(Beginning of RAW DATA)
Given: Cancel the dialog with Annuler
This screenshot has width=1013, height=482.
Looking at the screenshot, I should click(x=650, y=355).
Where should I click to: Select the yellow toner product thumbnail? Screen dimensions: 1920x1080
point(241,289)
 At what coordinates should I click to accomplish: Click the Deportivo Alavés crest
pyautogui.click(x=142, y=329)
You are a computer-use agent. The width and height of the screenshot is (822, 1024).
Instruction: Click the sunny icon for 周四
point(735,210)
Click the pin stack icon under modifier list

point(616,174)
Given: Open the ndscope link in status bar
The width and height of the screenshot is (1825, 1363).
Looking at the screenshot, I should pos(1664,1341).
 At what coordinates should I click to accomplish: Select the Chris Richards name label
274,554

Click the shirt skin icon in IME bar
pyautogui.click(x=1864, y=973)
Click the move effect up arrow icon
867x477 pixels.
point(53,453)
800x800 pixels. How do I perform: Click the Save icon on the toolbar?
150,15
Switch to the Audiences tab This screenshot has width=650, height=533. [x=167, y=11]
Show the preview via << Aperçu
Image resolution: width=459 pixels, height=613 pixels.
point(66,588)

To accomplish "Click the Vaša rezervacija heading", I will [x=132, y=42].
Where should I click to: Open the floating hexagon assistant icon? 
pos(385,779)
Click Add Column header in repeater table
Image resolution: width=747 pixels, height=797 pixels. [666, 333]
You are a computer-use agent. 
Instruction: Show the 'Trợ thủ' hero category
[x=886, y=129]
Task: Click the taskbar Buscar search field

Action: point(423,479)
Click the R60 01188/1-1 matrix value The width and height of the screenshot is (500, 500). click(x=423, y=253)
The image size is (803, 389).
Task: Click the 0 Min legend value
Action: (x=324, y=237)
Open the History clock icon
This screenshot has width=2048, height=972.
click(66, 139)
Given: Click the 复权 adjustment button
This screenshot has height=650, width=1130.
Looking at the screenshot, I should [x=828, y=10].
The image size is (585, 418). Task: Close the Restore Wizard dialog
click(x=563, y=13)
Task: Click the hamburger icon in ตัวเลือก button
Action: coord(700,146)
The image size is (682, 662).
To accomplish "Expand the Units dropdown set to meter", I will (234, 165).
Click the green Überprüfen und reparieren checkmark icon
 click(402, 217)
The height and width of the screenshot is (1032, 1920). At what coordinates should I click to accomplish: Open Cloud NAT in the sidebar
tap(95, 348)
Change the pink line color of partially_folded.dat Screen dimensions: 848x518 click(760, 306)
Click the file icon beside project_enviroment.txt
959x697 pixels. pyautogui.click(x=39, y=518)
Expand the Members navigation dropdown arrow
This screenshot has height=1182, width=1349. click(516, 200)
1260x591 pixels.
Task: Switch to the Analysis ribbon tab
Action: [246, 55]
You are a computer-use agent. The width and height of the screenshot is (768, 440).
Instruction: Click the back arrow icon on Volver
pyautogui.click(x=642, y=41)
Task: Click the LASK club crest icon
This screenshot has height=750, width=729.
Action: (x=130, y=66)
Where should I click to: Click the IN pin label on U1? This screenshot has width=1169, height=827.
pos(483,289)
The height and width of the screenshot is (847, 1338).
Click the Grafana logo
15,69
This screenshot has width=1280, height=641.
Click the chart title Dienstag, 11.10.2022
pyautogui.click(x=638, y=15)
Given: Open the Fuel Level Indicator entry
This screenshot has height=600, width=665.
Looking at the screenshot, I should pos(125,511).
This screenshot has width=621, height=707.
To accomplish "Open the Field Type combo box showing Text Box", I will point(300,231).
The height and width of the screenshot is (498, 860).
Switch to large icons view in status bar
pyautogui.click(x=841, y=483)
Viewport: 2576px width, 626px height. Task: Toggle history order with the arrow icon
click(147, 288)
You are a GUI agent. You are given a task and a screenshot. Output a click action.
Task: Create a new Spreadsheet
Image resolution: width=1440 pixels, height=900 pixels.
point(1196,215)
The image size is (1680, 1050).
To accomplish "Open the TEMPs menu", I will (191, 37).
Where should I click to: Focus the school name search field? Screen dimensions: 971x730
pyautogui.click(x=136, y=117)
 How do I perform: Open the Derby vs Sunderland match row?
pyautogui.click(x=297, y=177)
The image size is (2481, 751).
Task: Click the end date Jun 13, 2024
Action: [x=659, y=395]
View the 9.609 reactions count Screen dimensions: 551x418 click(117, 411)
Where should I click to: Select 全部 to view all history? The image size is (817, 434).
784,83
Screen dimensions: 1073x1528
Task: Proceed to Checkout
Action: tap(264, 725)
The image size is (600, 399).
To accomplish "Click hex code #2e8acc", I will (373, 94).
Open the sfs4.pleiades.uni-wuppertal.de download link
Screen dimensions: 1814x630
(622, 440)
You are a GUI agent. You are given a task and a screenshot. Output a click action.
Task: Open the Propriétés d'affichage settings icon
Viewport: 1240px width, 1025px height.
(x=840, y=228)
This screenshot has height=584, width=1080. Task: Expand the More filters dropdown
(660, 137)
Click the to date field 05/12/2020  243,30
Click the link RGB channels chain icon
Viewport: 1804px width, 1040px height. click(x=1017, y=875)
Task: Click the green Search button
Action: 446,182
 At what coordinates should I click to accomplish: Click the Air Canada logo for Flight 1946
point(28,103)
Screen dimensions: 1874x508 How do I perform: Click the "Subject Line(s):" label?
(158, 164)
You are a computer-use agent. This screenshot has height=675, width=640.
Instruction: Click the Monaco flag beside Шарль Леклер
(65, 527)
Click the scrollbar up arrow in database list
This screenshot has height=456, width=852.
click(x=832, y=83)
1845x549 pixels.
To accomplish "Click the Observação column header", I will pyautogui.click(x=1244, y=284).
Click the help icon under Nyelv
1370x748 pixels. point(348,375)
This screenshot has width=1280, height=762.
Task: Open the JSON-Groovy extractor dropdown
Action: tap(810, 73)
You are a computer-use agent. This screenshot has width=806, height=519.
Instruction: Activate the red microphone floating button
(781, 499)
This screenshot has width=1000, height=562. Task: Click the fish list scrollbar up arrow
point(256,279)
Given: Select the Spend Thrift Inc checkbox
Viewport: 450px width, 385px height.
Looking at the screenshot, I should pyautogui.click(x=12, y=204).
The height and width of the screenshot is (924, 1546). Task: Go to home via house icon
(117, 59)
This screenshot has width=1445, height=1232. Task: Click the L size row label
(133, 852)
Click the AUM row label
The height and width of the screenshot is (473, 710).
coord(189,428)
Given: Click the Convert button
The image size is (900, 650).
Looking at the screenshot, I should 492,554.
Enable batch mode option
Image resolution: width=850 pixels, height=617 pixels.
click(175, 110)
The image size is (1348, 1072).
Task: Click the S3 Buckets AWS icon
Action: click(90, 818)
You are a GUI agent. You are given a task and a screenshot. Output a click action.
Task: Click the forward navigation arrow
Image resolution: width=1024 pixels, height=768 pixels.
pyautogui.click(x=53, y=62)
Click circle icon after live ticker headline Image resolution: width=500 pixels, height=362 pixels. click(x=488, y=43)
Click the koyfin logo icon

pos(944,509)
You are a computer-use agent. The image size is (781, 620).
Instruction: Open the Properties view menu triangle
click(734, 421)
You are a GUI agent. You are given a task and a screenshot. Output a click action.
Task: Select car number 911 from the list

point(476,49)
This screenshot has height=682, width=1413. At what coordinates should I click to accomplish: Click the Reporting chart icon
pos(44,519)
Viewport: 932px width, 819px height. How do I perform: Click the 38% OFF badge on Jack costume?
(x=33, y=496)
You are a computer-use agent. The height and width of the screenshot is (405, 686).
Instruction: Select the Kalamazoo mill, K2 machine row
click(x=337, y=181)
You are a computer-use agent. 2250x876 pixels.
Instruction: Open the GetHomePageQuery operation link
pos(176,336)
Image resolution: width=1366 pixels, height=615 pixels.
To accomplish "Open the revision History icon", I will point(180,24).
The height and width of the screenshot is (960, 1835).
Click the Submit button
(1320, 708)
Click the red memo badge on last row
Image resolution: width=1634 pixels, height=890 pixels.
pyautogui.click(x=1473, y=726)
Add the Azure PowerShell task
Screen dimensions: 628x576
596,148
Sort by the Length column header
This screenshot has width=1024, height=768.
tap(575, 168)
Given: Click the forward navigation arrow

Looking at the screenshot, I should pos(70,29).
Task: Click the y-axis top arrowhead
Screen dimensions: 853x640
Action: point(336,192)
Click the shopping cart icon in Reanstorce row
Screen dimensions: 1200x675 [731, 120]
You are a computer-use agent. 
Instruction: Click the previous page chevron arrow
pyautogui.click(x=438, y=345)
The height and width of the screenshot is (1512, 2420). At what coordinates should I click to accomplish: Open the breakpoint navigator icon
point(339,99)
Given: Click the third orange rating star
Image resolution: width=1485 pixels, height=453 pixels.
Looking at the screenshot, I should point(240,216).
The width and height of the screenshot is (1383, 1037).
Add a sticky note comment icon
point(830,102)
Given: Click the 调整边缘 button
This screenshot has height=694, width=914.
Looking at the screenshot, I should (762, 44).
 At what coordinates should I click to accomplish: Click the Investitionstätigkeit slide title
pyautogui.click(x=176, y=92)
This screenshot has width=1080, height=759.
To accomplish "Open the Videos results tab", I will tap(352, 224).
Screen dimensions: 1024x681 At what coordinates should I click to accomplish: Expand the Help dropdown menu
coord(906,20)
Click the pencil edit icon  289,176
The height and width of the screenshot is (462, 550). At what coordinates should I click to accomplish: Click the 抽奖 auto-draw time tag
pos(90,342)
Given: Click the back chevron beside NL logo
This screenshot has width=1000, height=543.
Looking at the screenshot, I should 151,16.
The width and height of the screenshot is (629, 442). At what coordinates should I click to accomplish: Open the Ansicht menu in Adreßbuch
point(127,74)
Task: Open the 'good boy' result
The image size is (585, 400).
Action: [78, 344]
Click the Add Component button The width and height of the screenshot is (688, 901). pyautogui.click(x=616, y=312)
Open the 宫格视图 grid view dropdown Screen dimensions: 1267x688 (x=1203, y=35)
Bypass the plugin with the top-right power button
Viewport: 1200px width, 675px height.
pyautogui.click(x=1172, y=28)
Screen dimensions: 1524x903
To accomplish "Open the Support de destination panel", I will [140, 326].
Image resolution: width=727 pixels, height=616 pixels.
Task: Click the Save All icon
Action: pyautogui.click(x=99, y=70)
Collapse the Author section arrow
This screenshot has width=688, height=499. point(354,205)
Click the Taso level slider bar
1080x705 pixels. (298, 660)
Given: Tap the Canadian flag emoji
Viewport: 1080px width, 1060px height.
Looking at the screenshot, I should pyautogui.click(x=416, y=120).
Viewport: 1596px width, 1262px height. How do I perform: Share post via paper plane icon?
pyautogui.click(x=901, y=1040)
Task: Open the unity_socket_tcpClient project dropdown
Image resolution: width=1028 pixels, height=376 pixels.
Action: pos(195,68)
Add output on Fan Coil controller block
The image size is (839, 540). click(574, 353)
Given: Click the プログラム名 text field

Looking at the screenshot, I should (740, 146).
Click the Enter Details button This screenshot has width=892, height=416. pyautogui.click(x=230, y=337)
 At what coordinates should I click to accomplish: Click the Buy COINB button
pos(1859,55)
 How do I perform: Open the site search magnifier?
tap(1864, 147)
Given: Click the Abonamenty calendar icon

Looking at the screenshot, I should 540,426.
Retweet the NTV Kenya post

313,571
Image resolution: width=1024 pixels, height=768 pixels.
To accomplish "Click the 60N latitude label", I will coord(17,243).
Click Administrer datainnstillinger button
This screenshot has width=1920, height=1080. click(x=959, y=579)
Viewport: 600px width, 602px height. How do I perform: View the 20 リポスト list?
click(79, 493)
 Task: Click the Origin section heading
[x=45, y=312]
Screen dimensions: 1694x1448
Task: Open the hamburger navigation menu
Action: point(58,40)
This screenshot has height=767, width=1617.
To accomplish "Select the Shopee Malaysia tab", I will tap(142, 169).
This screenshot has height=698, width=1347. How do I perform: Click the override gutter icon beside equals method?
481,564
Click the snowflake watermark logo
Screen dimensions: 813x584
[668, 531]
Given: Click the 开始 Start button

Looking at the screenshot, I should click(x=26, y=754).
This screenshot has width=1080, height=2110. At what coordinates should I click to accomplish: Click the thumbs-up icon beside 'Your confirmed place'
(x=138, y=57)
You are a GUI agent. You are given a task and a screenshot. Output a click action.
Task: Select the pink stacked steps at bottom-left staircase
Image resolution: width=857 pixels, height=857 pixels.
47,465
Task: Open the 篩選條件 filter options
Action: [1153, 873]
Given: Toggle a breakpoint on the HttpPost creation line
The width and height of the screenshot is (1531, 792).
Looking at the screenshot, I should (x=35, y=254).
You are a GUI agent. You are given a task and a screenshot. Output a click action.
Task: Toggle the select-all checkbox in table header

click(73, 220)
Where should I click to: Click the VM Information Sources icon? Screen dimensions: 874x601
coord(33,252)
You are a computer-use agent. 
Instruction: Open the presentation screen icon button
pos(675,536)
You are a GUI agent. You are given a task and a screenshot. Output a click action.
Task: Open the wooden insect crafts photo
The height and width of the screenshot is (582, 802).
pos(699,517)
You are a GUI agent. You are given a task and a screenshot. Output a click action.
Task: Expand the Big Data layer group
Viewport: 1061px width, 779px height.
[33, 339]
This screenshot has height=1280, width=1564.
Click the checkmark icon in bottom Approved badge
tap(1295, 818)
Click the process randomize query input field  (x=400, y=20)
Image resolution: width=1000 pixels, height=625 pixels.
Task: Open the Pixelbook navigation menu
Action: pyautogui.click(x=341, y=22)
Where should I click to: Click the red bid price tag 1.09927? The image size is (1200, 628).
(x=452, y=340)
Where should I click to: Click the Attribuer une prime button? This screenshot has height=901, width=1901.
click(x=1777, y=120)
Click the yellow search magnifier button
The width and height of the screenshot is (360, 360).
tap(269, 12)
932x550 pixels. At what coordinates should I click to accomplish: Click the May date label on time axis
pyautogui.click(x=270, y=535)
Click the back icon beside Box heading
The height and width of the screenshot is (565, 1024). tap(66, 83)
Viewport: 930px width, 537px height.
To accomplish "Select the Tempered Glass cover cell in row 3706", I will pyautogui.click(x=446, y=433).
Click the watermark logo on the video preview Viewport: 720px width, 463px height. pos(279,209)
(End of RAW DATA)
• WHAT YOU WILL DO
Set down, exactly as written, each line of the data from its opening line through the one containing "is (822, 1024).". Output nothing more.

• WRITTEN RESPONSE
Given: Cancel the dialog with Annuler
This screenshot has width=1013, height=482.
Looking at the screenshot, I should click(x=650, y=355).
Where should I click to: Select the yellow toner product thumbnail? Screen dimensions: 1920x1080
point(241,289)
 At what coordinates should I click to accomplish: Click the Deportivo Alavés crest
pyautogui.click(x=142, y=329)
You are a computer-use agent. The width and height of the screenshot is (822, 1024).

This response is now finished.